When he and Susie got too old to jump and fly, they juggled, dressed in tramp costumes. He loved the way she looked in the baggy brown pants and suspenders, the striped shirt and the floppy hat with flecks of fiery hair escaping. Twirling and tossing balls and pins, they were perfection: after so long, their blood pulsed to the same beat. On a tandem bike, no hands, they flipped cups from front to back till Susie gathered them into the folds of her big plaid jacket and Max steered them out of the ring, waving a battered hat at the crowd.

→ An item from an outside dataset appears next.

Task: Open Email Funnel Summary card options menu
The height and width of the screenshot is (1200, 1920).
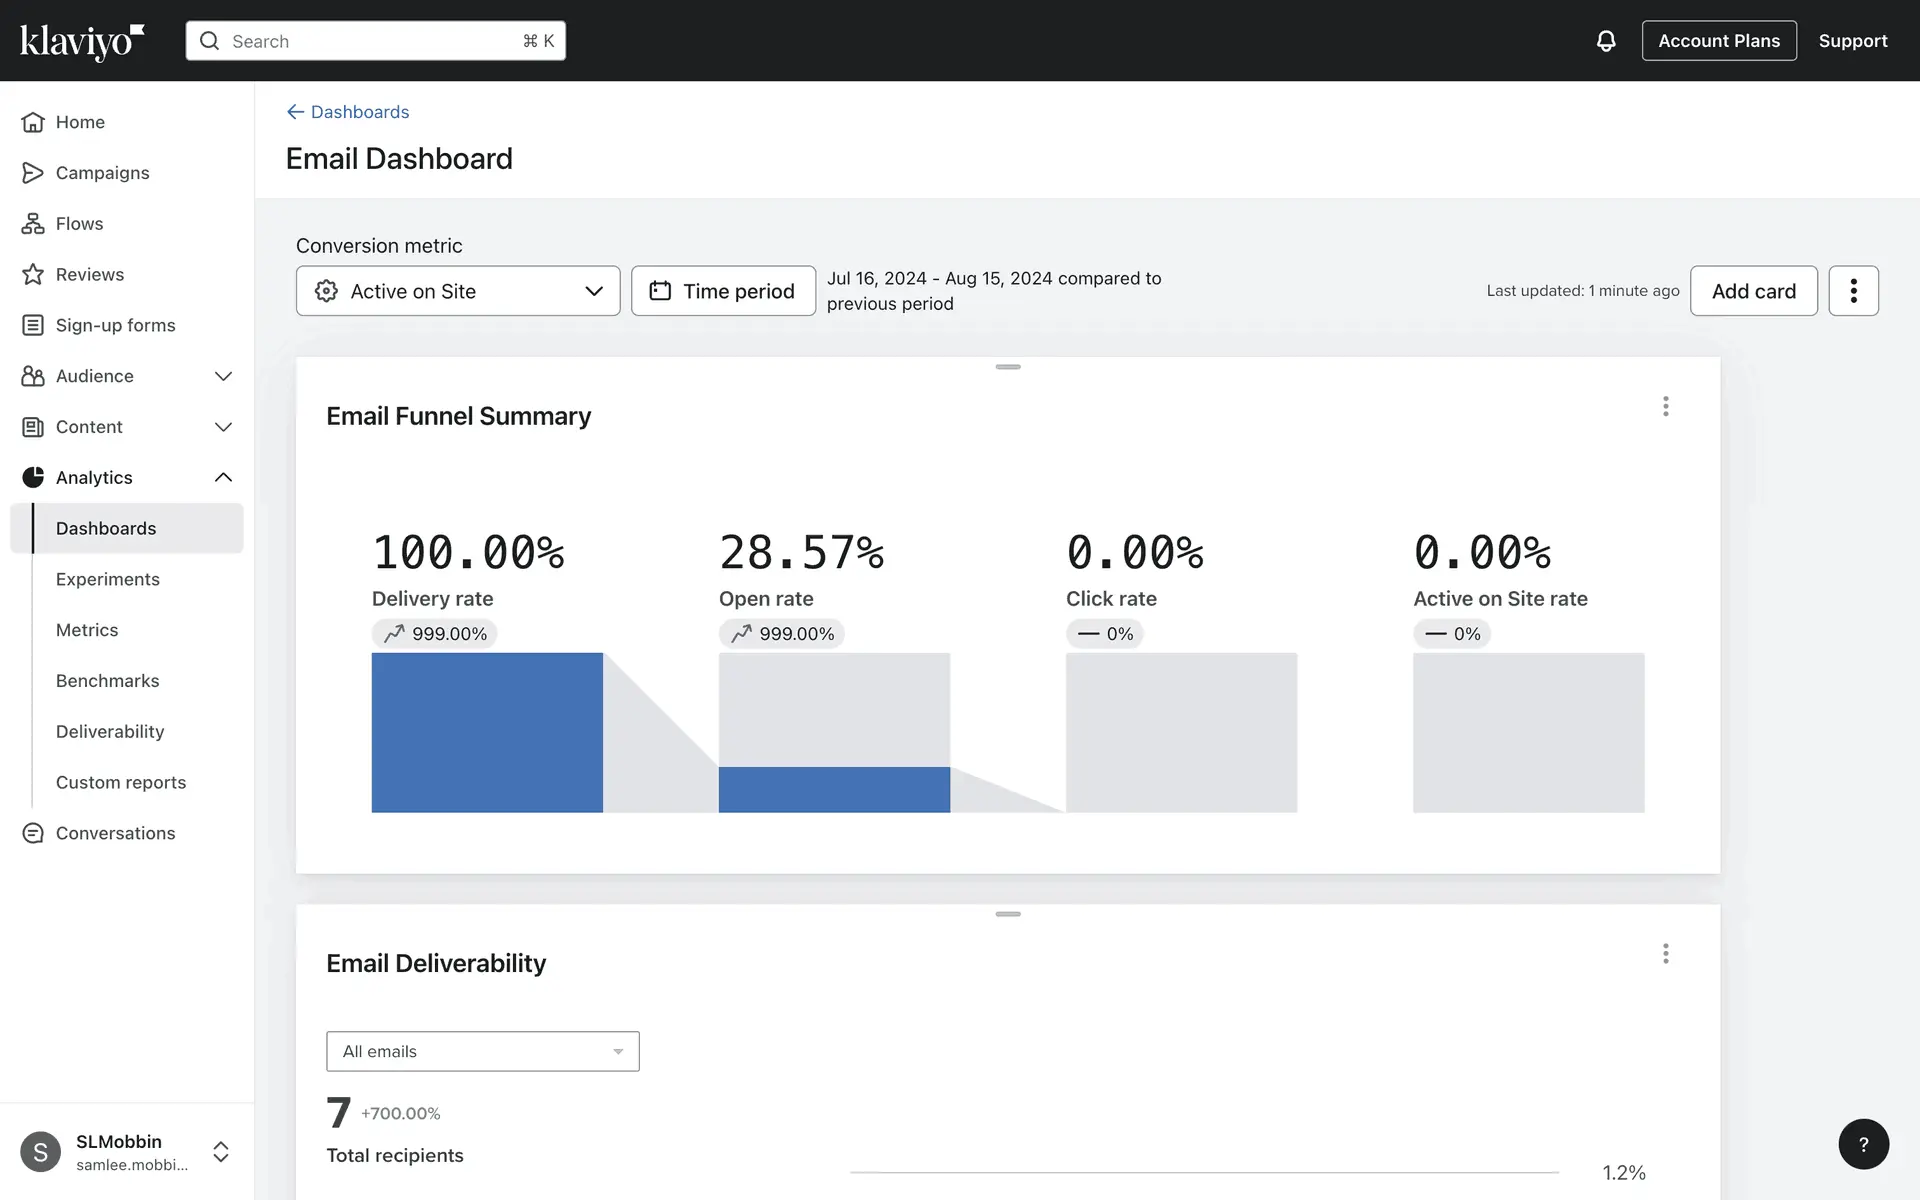Action: 1665,406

But that wasn’t enough—they knew it and so did Brandon. They had outlasted their skills. One overcast day in early November, end of the season, they left. No good-bye party, Max insisted, but after the last show they sent him out on a fool’s errand—drive into town and settle the bill at the saloon—and they set up tables in the tent. John Todd danced with Susie. Max danced with Tania, who did ballet on the wire, and with Gina, an acrobat who was an Apache Indian. And he marveled at the tricks of time and space: that his parents should have fled the fires of a Ukrainian village and traveled westward across an ocean so that he might end up with his arms around an Apache Indian, doing a fox trot. In the trailer, when they packed their bags, Susie held up the blue spangled costume. ‘Now what should I do with this?’

‘Keep it, what else?’

‘I thought I might give it to Tania or Edith.’

‘Keep it.’

It fit her till the very end—she never got fat or shapeless. They opened a bicycle shop in Greenwich Village with his name and hers in gilt letters on the window, a shop crammed with bikes and accessories, shiny with chrome, and heady with the smell of grease, a shop that drew the neighborhood cyclists, who hung around discussing the lubrication of their gears and the deterioration of their brake shoes, while Max and Susie quietly made repairs. It got so crowded that finally they moved things around to set up chairs, and they brought in a coffee urn. He attracted customers, Susie said; he had an aura. ‘I never realized I married a magnetic personality.’ Not at all, he protested; it was the sight of a good-looking woman covered with grease, changing an inner tube. ‘Max, baby,’ said Susie, ‘you’ve forgotten I’m fifty years old.’ She was beautiful almost to the end, and then she broke apart in fragments. She grew paler each day until her skin was the gray underside of white. The medicine made her red hair fall out, flame by flame, and one evening when he sat near the bed holding her hand, thinking of the hair haloing her face on the grass outside the trailer, she whispered, ‘You know, Max, I used to dye it. This wasn’t my natural color.’

He sat up with a start. He had thought she was asleep.

‘You never knew, after all these years. Isn’t that something? It would have been all gray by now anyway.’

‘It makes no difference.’

‘I know. I just thought I’d tell you. No secrets. Isn’t that so?’

There were no secrets. Only that he couldn’t stand to watch her get ugly, and he was ashamed. The sparse white hair and bony cheeks, not to mention the tubes they attached all over, made her a parody of the woman she had been. She didn’t drag on long. He sat by the bed till they led him away. There was no one around to grieve to; however magnetic, he had kept everyone else at a distance. Alone and dazed, he judged life’s offense against him beyond the powers of acceptance. He cursed and condemned and yearned for the feelings of a stone. He nursed his long grievance; its energy kept him alive.